> [VOS TÂCHES]
A. Répondez aux questions suivantes d'après l'article sur les partis écologistes :
(i) Combien de sièges les Verts et les Vert'libéraux ont-ils perdu sous la Coupole fédérale ?
(ii) Quel plafond électoral les partis verts ne dépassent-ils que rarement, selon les chercheurs ?
(iii) Quel parti est devenu le premier parti aux élections provinciales de mars aux Pays-Bas ?
B. Relevez tous les pays nommés dans l'article sur les partis écologistes.
C. Recopiez le passage de l'article sur les partis écologistes allant de « Des chercheurs ont » à « est encore infranchissable. », en renommant « Sciences-Po Grenoble » en « l'IEP de Grenoble ».

> [EXTRAIT DE TEXTE]
Des affiches des verts vaudois pour les élections fédérales de 2019. [Keystone - Jean-Christophe Bott]
Les partis écologistes se heurtent-ils à un plafond de verre? / La Matinale / 4 min. / le 25 octobre 2023
Après la déconfiture des Verts et des Vert'libéraux aux élections fédérales - ils ont perdu 11 sièges sous la Coupole fédérale - la question de savoir si les partis écologistes font face à un plafond de verre se pose. Plusieurs spécialistes accréditent cette thèse au niveau européen.

Des chercheurs ont en effet montré que dans une partie de l'Europe, les partis verts "se sont assez vite imposés comme des acteurs politiques qui comptent" mais que, effectivement, ces partis ne dépassent que rarement un plafond de verre électoral de 10%.

Pour Simon Persico, professeur de sciences politiques à Sciences-Po Grenoble et au laboratoire Pacte, interviewé dans La Matinale de la RTS, il y a un signe clair qui indique que ce seuil est encore infranchissable.

"Pas d'écologiste chef de l'exécutif d'un gouvernement"

"Ce qui est sûr, c'est que pour l'instant, il n'y a pas d'écologiste qui a réussi à devenir chef de l'exécutif d'un gouvernement national. Ils sont entrés dans les parlements, ils sont entrés dans les gouvernements, mais ils ne réussissent pas à devenir chef de l'exécutif. Et ça, c'est clairement l'indication d'une sorte de plafond de verre qu'ils ne réussissent pas à franchir."

Ces dernières années, notamment entre 2018 et 2021, les partis écologistes, en Suisse comme ailleurs en Europe, ont pourtant fait de fortes percées, établissant des records historiques.

Ce succès s'expliquerait notamment par les mobilisations populaires après la signature de l'Accord de Paris, en 2015, et l'essor des grèves pour le climat.

Après la vague verte, le ressac

Mais après la crue, il y a la décrue, une décrue observée ces derniers mois en Finlande, en Suède ou aux Pays-Bas, où les partis anti-écologistes ont gagné du terrain.

Aux Pays-Bas, par exemple, le Mouvement Citoyen Paysan est devenu le premier parti aux élections provinciales du mois de mars. Ce parti est né après des manifestations d’agriculteurs contre la politique environnementale du gouvernement.

"Effectivement, les élections qu'on voit depuis 2022 et 2023 montrent une sorte de reflux par rapport à cette percée de 2018-2020," note Simon Persico.

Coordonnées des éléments
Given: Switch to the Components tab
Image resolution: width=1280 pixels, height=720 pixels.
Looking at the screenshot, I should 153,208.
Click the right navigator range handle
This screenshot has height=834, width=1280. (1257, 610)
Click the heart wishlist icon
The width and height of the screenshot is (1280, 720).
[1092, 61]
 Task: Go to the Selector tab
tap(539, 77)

==

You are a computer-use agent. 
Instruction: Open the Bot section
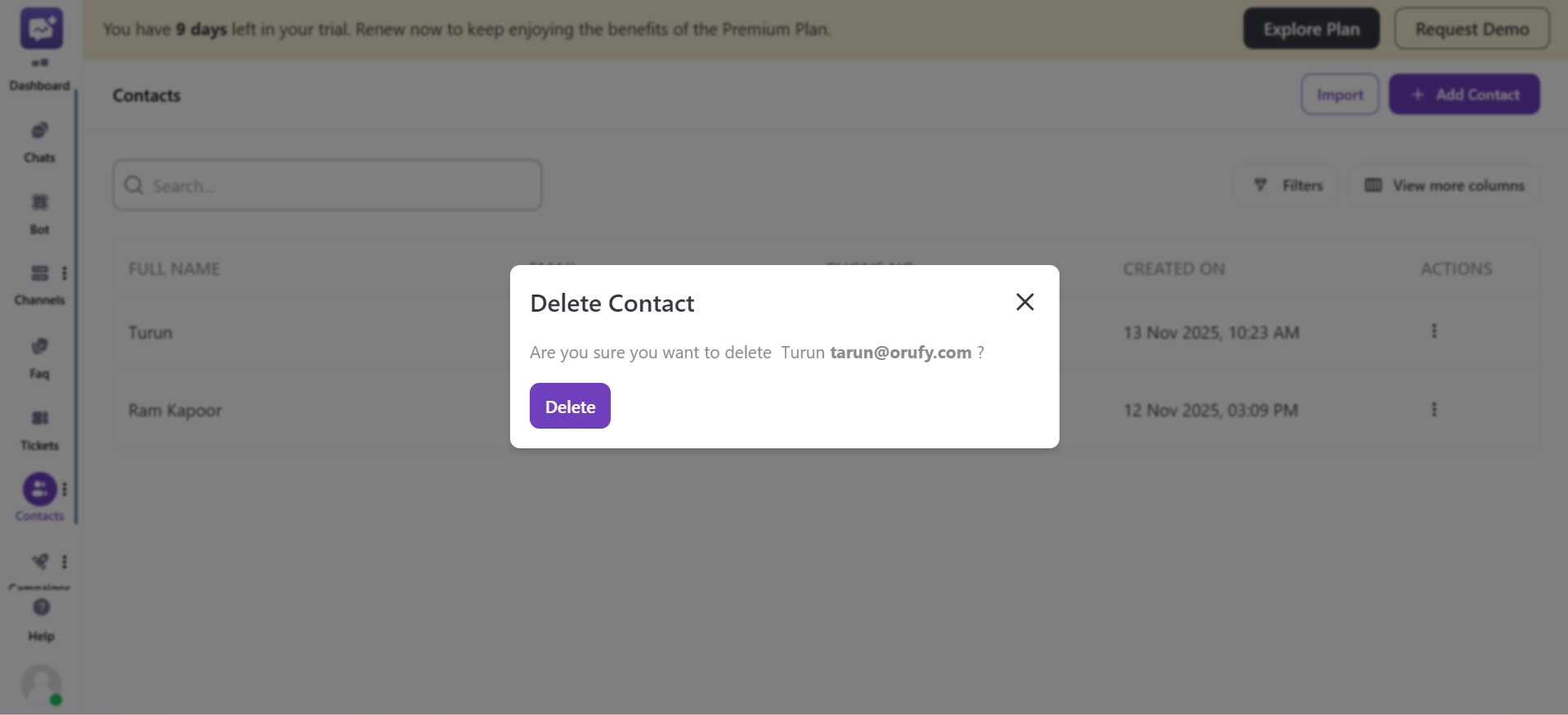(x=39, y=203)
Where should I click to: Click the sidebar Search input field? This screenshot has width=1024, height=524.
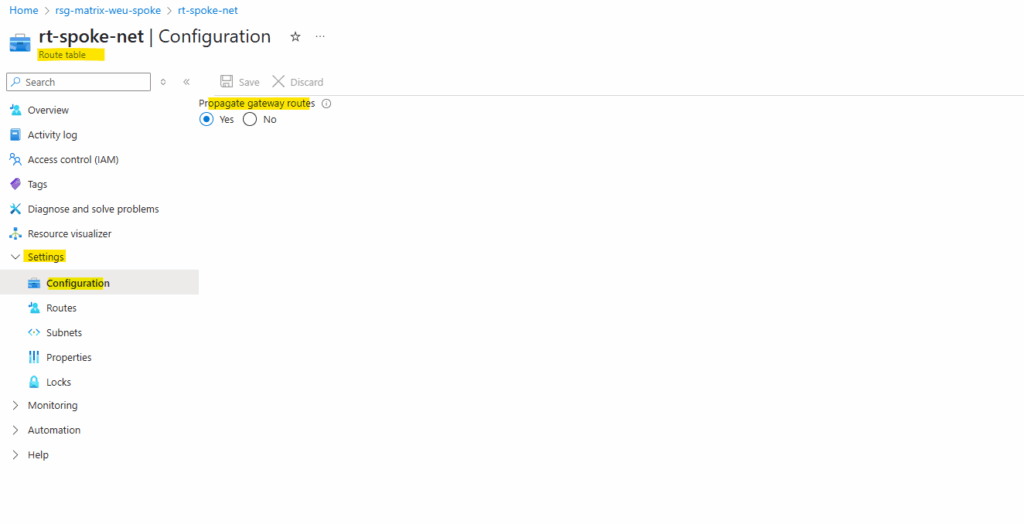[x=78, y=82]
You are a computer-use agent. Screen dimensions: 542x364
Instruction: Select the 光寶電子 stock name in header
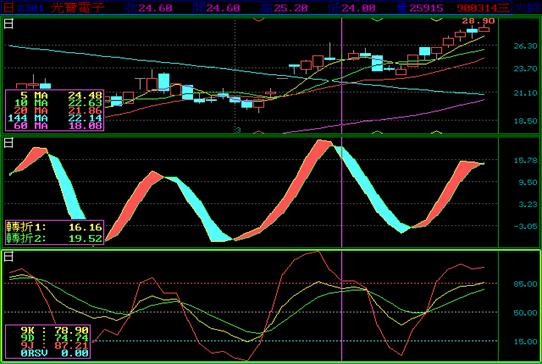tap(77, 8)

...

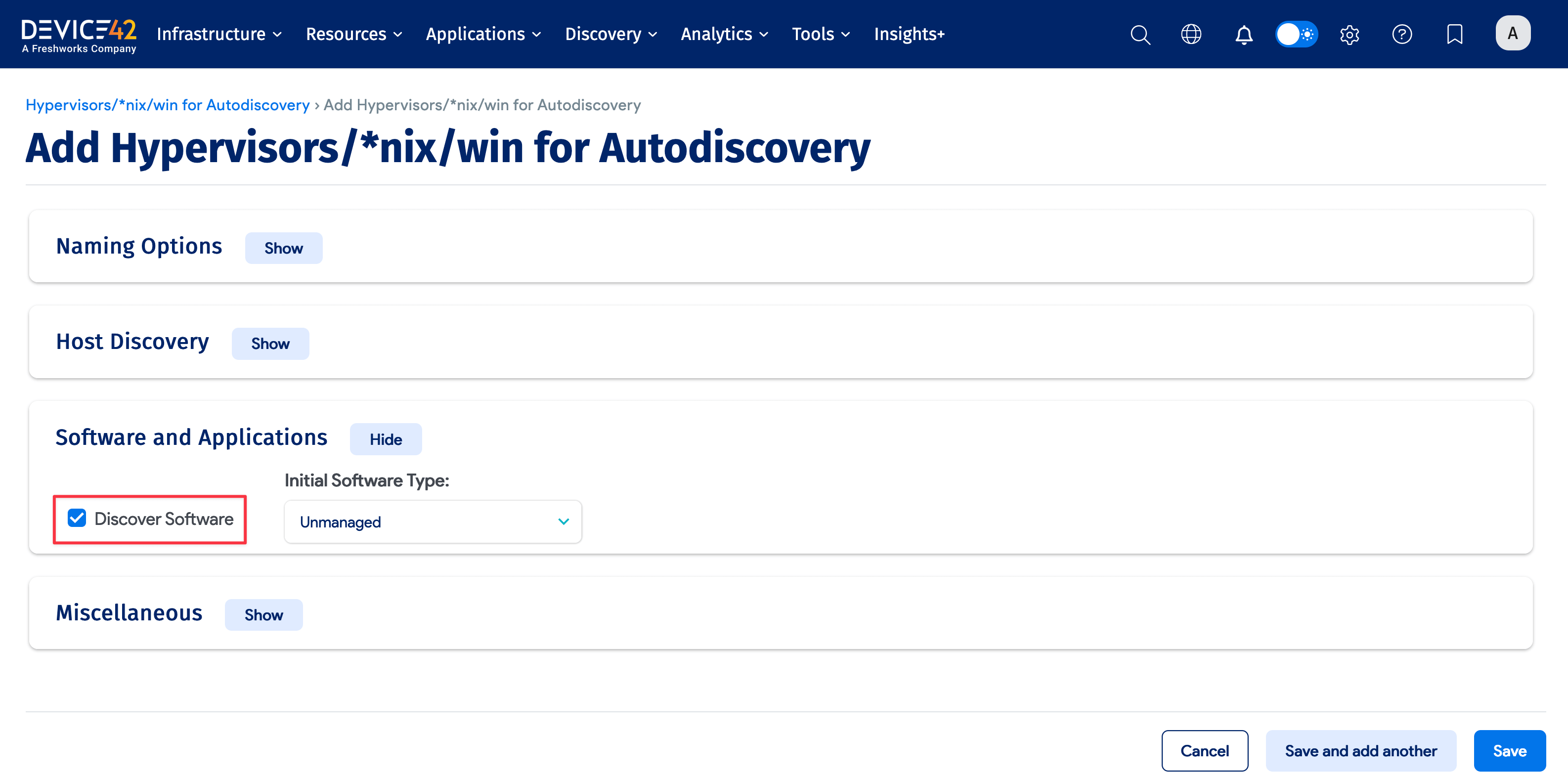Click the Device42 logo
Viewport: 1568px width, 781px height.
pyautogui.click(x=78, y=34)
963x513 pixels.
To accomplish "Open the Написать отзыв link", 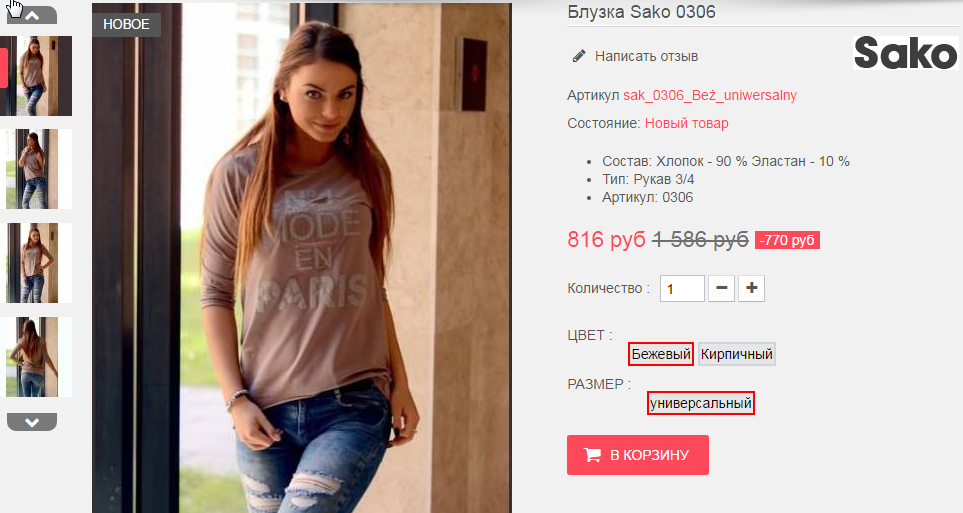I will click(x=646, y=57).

> [RÉPONSES AUX EXERCICES]
A.
(i) 11 sièges.
(ii) 10 %.
(iii) Le Mouvement Citoyen Paysan.

B. Suisse, Finlande, Suède, Pays-Bas

C.
Des chercheurs ont en effet montré que dans une partie de l'Europe, les partis verts "se sont assez vite imposés comme des acteurs politiques qui comptent" mais que, effectivement, ces partis ne dépassent que rarement un plafond de verre électoral de 10%.

Pour Simon Persico, professeur de sciences politiques à l'IEP de Grenoble et au laboratoire Pacte, interviewé dans La Matinale de la RTS, il y a un signe clair qui indique que ce seuil est encore infranchissable.